| CONSEGNA 1 |
Puoi ricopiare senza alcuna modifica tutto l'elenco, dalla riga che contiene "This screenshot has width=446, height=252." giù fino alla fine dell'elenco, estremi inclusi? Lascia fuori le immagini.

| BRANO DA LEGGERE |

Raffaello dipinge la tavola per Lorenzo Nasi nello stesso periodo, il biennio 1505-1506, in cui lavora all’analoga raffigurazione mariana ora conservata a Vienna: si tratta della Madonna del prato, detta anche del Belvedere per via della lunga esposizione nell’omonimo palazzo viennese. L’opera è caratterizzata da infiniti significati simbolici: a partire dalla figura della Vergine seduta sul prato, simbolo di umiltà. Nessuna specie botanica tra quelle raffigurate nell’ambito di questo dipinto è scelta in modo casuale, così come viene specificato da Creshaw (2010): troviamo papaveri, fragole e margherite che rispettivamente simboleggiano la morte di Cristo, la fertilità e l’innocenza. Si tratta della già ricordata Madonna realizzata da Raffaello per il fiorentino Taddeo Taddei: Vasari la ricorda come ancora presente nell’ambito della stessa famiglia e nel 1681 il capolavoro entra a far parte delle collezioni dell’arciduca Ferdinando II del Tirolo. Infine, nel 1773 la Madonna del Belvedere entra a far parte delle collezioni imperiali viennesi. La composizione piramidale, memore del cartone per la sant’Anna di Leonardo, unisce con eleganza i personaggi raffigurati: la Vergine sorveglia con sguardo amorevole i due bambini, Gesù si avvicina con delicatezza alla croce astile che gli porge san Giovannino, allo stesso tempo simbolo della Passione del primo e attributo identificativo del secondo.

| CONSEGNA 2 |
Le affermazioni seguenti concordano con il brano sulla Madonna del prato? Per ciascuna rispondi sì o no e cita alla lettera le parole del brano che lo stabiliscono.
(a) Raffaello lavora alla Madonna del prato nel biennio 1505-1506.
(b) Nel 1681 l'opera entra nelle collezioni imperiali viennesi.
(c) Nel dipinto le margherite simboleggiano l'innocenza.

Dati sulla posizione di parole ed elementi
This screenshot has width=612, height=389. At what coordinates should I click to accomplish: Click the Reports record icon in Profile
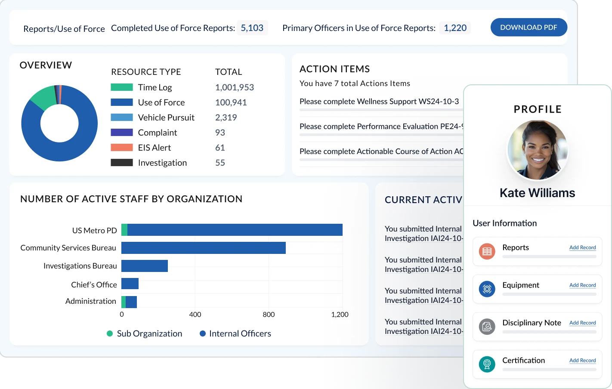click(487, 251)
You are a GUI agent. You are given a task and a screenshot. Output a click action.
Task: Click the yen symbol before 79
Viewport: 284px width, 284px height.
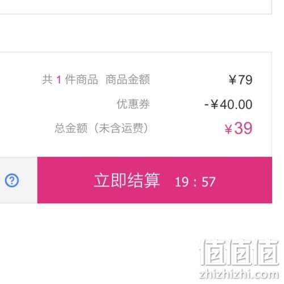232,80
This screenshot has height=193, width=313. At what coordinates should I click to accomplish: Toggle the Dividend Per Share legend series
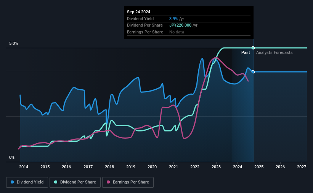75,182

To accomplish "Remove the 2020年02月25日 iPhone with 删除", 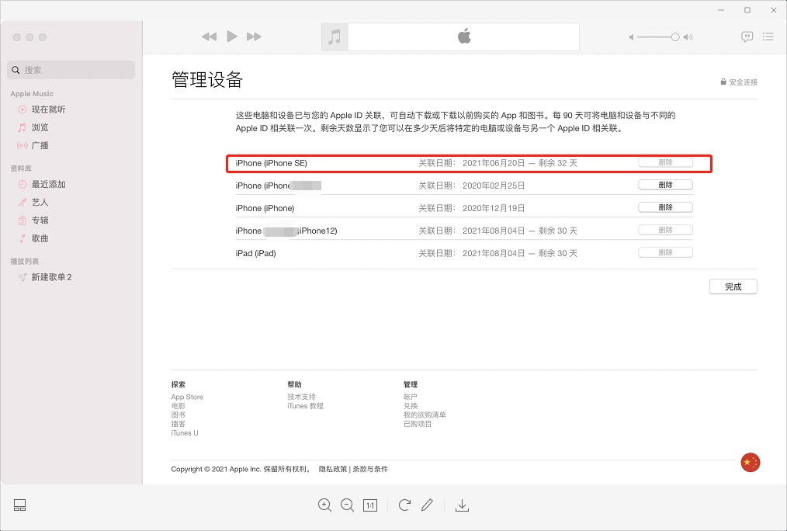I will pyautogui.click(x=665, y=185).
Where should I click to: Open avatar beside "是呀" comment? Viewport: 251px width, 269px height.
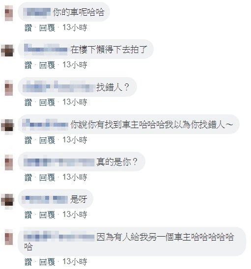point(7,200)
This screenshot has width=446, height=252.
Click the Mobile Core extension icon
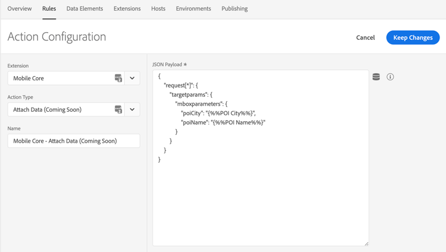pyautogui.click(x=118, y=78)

| RISPOSTA FINALE 1 |
This screenshot has width=446, height=252.
Click the Mobile Core extension icon
pyautogui.click(x=118, y=78)

| RISPOSTA FINALE 2 |
(a) Sì: «Raffaello dipinge la tavola per Lorenzo Nasi nello stesso periodo, il biennio 1505-1506, in cui lavora all’analoga raffigurazione mariana ora conservata a Vienna».
(b) No: «nel 1773 la Madonna del Belvedere entra a far parte delle collezioni imperiali viennesi».
(c) Sì: «papaveri, fragole e margherite che rispettivamente simboleggiano la morte di Cristo, la fertilità e l’innocenza».